While DAMN. contains an ample amount of aggression directed towards the opposition, it is not derailed by that fixation and finds Kendrick Lamar venturing out of his comfort zone with winning results. “LOYALTY.” features Rihanna and contains a sample of “24K Magic” by Bruno Mars, over which K. Dot and RiRi trade bars, while “PRIDE.,” one of the LP’s most enticing offerings, combines Kendrick’s forces with that of Steve Lacy. Lacy, a member of the group The Internet, croons “Love’s gonna get you killed/But pride’s gonna be the death of you and you and me,” before Kendrick swoops in with a pair of poignant stanzas.
Ardent rap fans may turn up their nose at the Rihanna collaboration “LOYALTY.,” for its deep dive into radio-friendly territory, or the Zacari-assisted “LOVE.” for it being just that, a love ode, but those are the kinds of tracks that showcase another dimension of Kendrick’s lyrical wit and versatility.
DAMN. may be Kendrick’s most commercially viable body of work to date and contains a number of breezy tunes that should keep him on the Billboard charts for the foreseeable future, but it is at its best when the rapper delves inward. The result is emotionally evocative material that sparks the mind and tugs at heartstrings. “FEEL.,” produced by Sounwave, with Thundercat on the bass, is among the more soul-stirring compositions of Kendrick’s career.

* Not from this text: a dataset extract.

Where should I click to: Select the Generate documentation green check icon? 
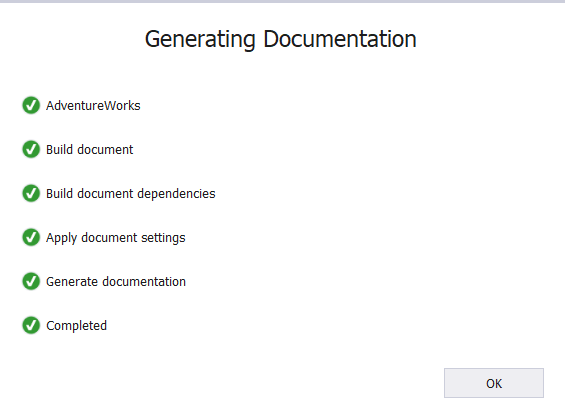click(x=31, y=281)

Attacking the track and unpacking his mental luggage, the rapper conveys his bitter sentiments about the world around him and the people in it, barking, “Feel like I don’t wanna be bothered/I feel like you may be the problem/I feel like it ain’t no tomorrow, fuck the world, The world is endin’/I’m done pretendin’ and fuck you if you get offended.”
The most enthralling offering on DAMN. is “FEAR.,” a transparent account of Kendrick’s fears, ranging from the fear his mother instilled in him as a youth, to his fear of “losing it all.” Produced by The Alchemist, the song features Kendrick finding words of wisdom through the spirituality of his cousin Carl Duckworth and touching on how he’s grown accustomed to his flings of panic and uncertainty. Much of Kendrick’s music is steeped in the spiritual, with religion being a common thread within the web of parables he’s released over the past decade—this trend is continued on “FEAR.”
“DUCKWORTH.,” an autobiographical closing cut, chronicles the lives of Kendrick’s father and TDE founder Anthony “Top Dawg” Tiffith, whose lives intertwined in unconventional ways, only to come full circle decades later as K. Dot was molding himself to become the supreme soloist that he is today. The account, which stands to be a fan-favorite due to the MC’s storytelling abilities, deserves to be brought to life in visual form.
Much has been said of where Kendrick Lamar currently stands in terms of his legacy and whether or not he has already surpassed the rap greats that came before him. While he’s one of the few rare artists in rap history to come out the gate with three arguably classic albums, Kendrick has a few more rungs to climb and artistic heights to reach before being definitively on par with any of the top five, dead or alive. However, he’s well on his way to legendary status and is in the unique position of chasing ghosts at this point in his career. Hip-hop’s landscape may be as sprawling and expansive as its ever been, with plenty of talented artists in the mix, but it’s clear that Kendrick Lamar is the current king of the hill and rap’s preeminent lyricist after unleashing DAMN.